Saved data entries
[Start of section]

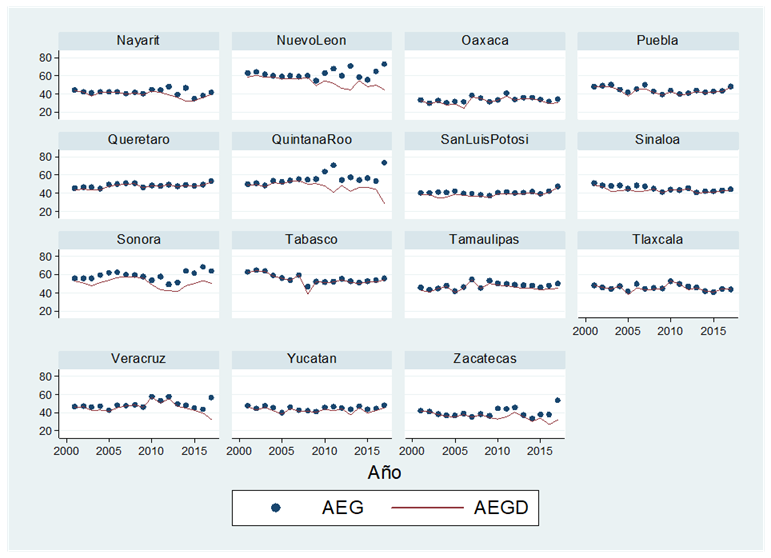
Task: Click the Tabasco panel header
Action: click(312, 240)
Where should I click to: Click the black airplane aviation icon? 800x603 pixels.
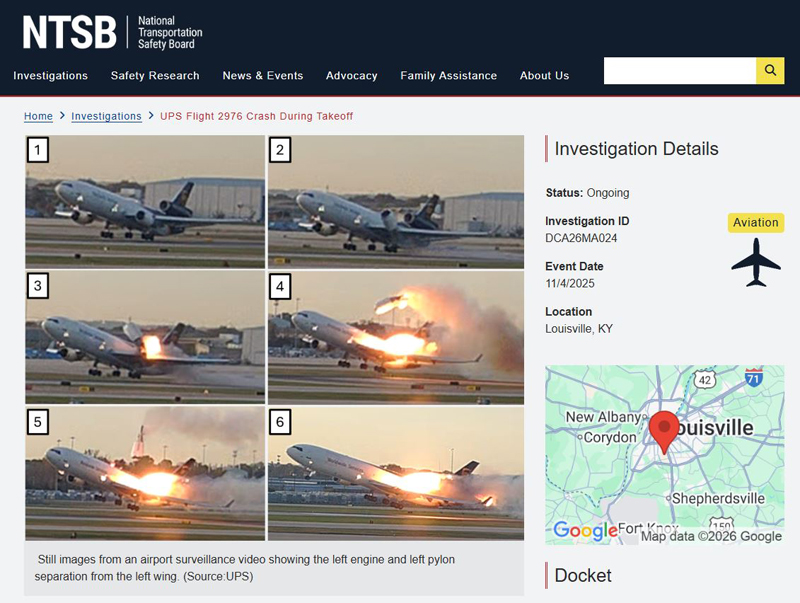point(756,262)
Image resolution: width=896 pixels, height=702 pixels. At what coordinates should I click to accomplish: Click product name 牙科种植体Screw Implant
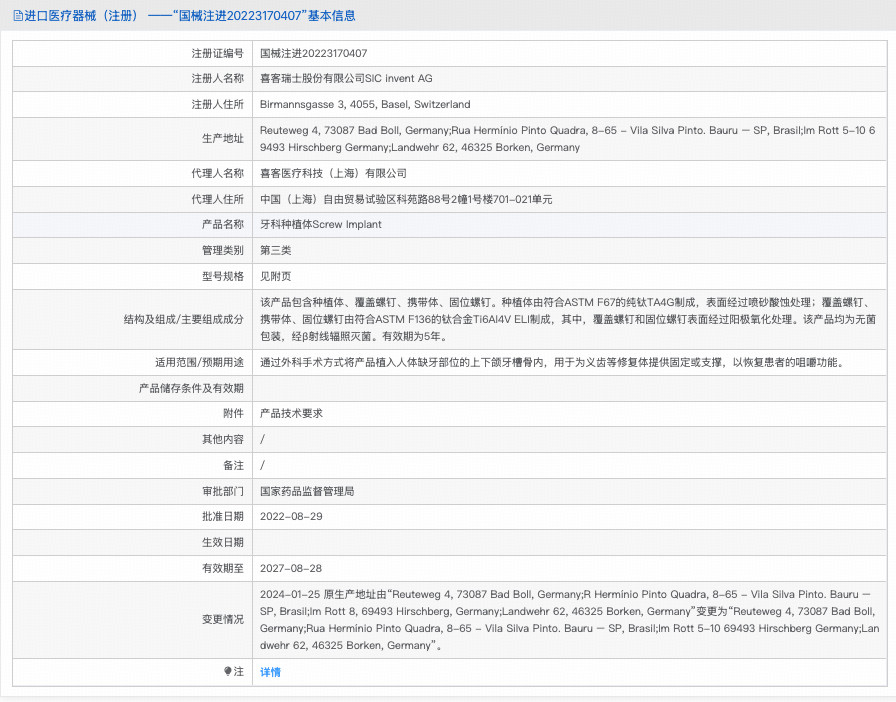click(x=320, y=225)
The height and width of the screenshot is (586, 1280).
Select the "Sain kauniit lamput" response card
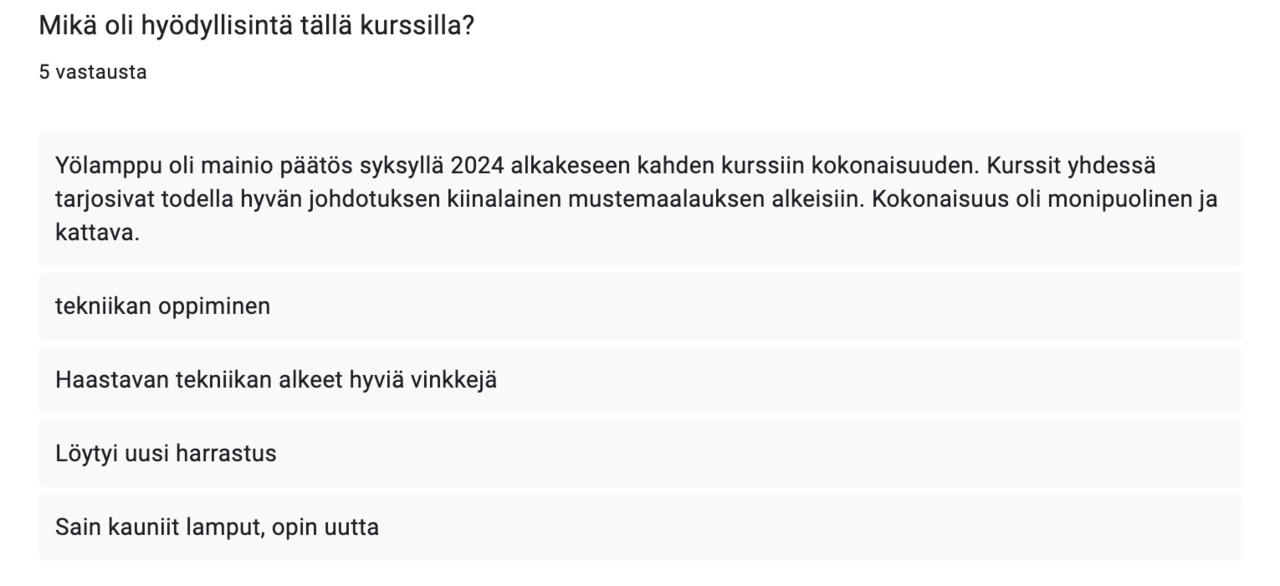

[End of section]

PROBLEM REQUIREMENTS:
Extract exactly the lines above from the line containing "Image resolution: width=896" through the last one, both ends included, but not the pictures.

ANSWER FOR THE TASK:
Image resolution: width=896 pixels, height=702 pixels. At what coordinates should I click to accomplish: Click product name 牙科种植体Screw Implant
click(x=320, y=225)
The height and width of the screenshot is (586, 1280).
Select the "Sain kauniit lamput" response card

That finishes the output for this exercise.